-- Start DATA TO USE --
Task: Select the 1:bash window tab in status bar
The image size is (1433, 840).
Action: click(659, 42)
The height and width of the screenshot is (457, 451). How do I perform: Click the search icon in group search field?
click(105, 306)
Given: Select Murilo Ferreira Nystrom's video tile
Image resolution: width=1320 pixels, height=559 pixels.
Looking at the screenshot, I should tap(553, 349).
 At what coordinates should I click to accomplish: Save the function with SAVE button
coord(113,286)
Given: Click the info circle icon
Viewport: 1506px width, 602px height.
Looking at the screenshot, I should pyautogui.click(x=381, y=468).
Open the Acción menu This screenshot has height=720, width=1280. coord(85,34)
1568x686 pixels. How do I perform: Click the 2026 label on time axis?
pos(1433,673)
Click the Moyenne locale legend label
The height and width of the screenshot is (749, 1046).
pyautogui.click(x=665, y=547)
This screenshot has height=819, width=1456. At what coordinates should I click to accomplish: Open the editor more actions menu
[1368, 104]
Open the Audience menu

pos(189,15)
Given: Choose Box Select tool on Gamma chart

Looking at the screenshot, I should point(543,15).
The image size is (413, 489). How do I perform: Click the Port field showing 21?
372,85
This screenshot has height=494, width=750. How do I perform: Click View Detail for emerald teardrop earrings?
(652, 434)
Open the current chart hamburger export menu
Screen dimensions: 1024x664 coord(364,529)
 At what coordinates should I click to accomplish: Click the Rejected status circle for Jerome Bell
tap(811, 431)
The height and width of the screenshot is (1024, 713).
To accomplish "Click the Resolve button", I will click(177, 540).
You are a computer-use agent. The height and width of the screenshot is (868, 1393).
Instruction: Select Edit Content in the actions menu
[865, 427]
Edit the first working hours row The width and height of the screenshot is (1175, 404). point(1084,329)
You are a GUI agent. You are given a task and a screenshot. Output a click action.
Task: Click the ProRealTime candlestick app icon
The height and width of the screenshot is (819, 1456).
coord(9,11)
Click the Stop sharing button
-- End DATA TO USE --
**SHORT PROBLEM:** Reproduce the stretch of records from the line containing "Open the Acción" through the line containing "pyautogui.click(x=665, y=547)", substituting "horizontal axis" for "time axis" and leaving everything else unchanged.

**ANSWER BELOW:**
Open the Acción menu This screenshot has height=720, width=1280. coord(85,34)
1568x686 pixels. How do I perform: Click the 2026 label on horizontal axis?
pos(1433,673)
Click the Moyenne locale legend label
The height and width of the screenshot is (749, 1046).
pyautogui.click(x=665, y=547)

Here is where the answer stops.